17 Dec 2014, 11:34 pm

I've always heard that people with autism do not get attached to people. I have the opposite problem. Although I do have trouble making connections with new people, once I do make a connection (or with those connections I've had my whole life, such as with my family members) I get very overly attached, and anxious about being separated from them.
Currently my biggest problem is my attachment to my parents. I was living with roommates up until about 3 years ago, but the situation went sour. (They were into some really negative things, but because of my attachment to them and their children, I had a hard time convincing myself to move out!) Since then, I've been staying with my parents. It was only supposed to be until I found a full time job... but I still haven't found such a job yet, and couldn't afford to live on my own with the part-time jobs I've been able to get.

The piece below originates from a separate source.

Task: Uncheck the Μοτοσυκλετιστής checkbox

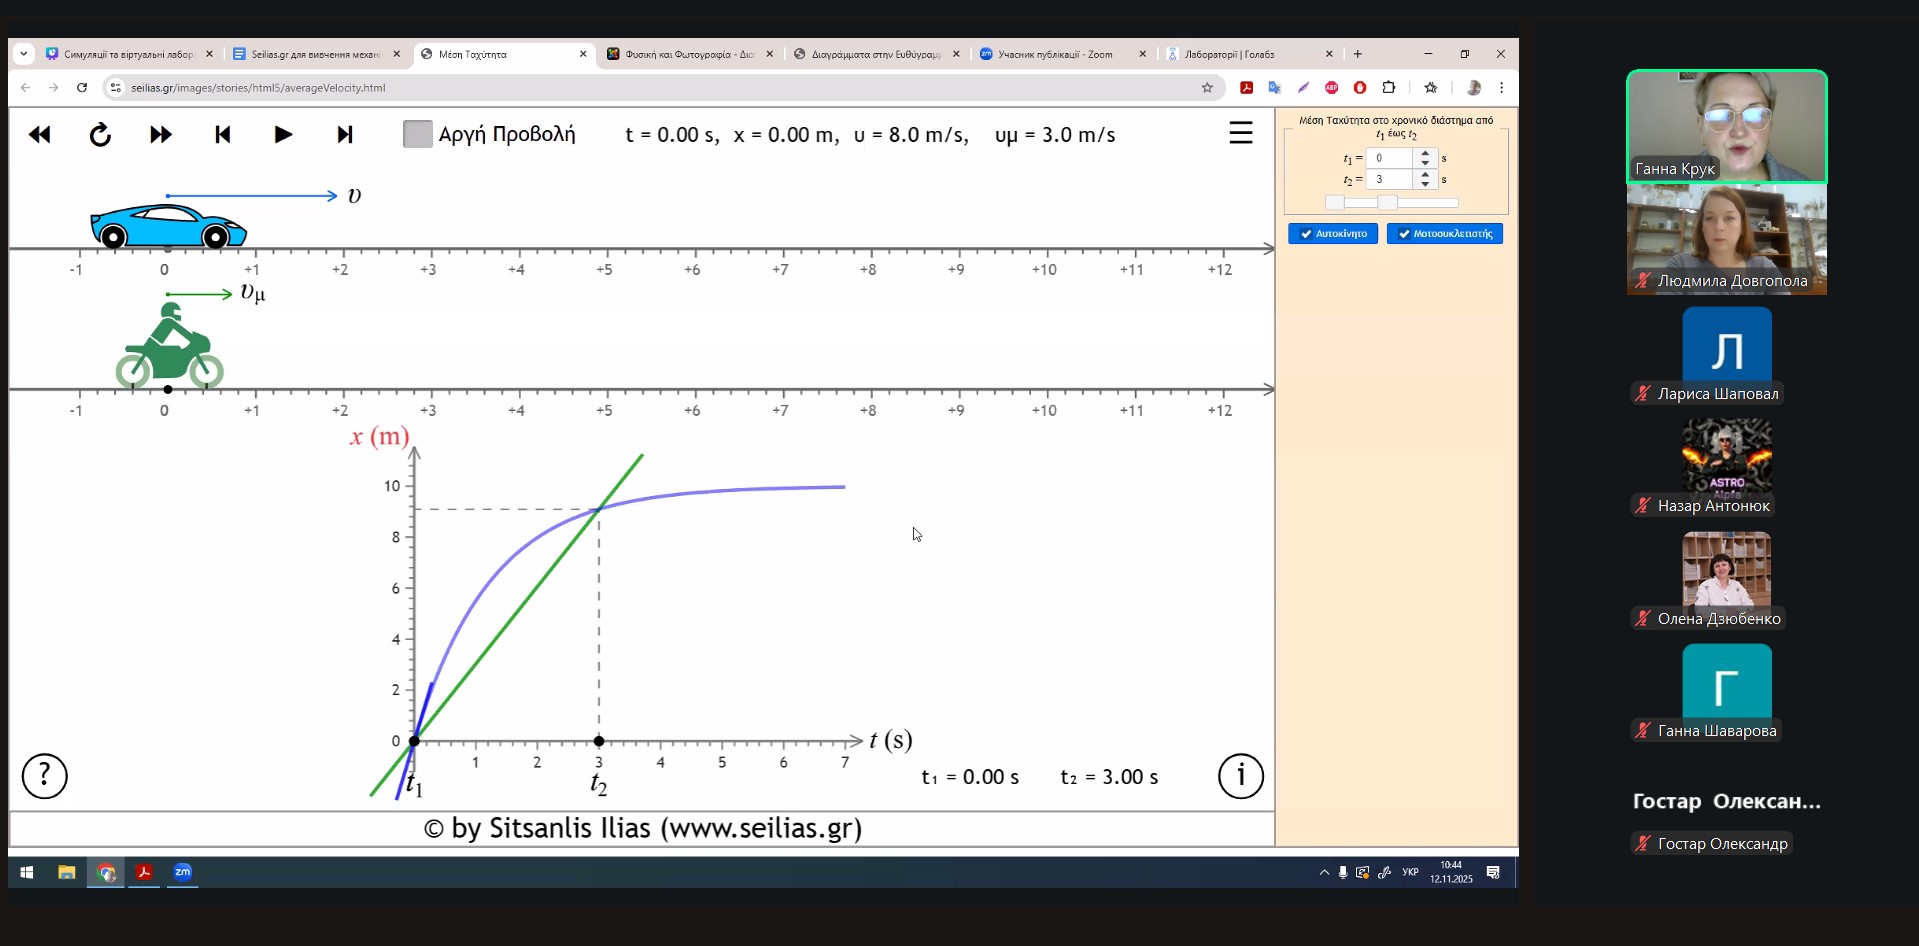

My aunt wants me to move to another state, where she lives. It would be a good idea for many reasons... there are more jobs available there in the field I am looking for, people are generally more easy-going and accepting in that part of the country, and I would be closer to my brother and cousin and some other members of my family. I really want to go. But my problem is, when it becomes time for me to leave my parents, I start to freak out! I was supposed to move out there this past August, and even had a job lined up. But when the time came, I had a huge meltdown and didn't go.
Complicating things is the fact that my parents are alcoholics, and lately they have been drinking and fighting a lot. The other day they got into a somewhat physical fight and my mom told me to call the police, and I had a meltdown from anxiety. I know it would be better for me to NOT live here. But I just am too sad to leave them!
Living on my own around here is not an option, since I haven't been able to find a job and I am not willing to deal with a roommate situation again. (I have had several bad experiences, this past roommate situation being the very worst. If I'm going to live with someone, I'd rather it be my parents because at least I'm used to them and don't have to feel self-conscious all the time.)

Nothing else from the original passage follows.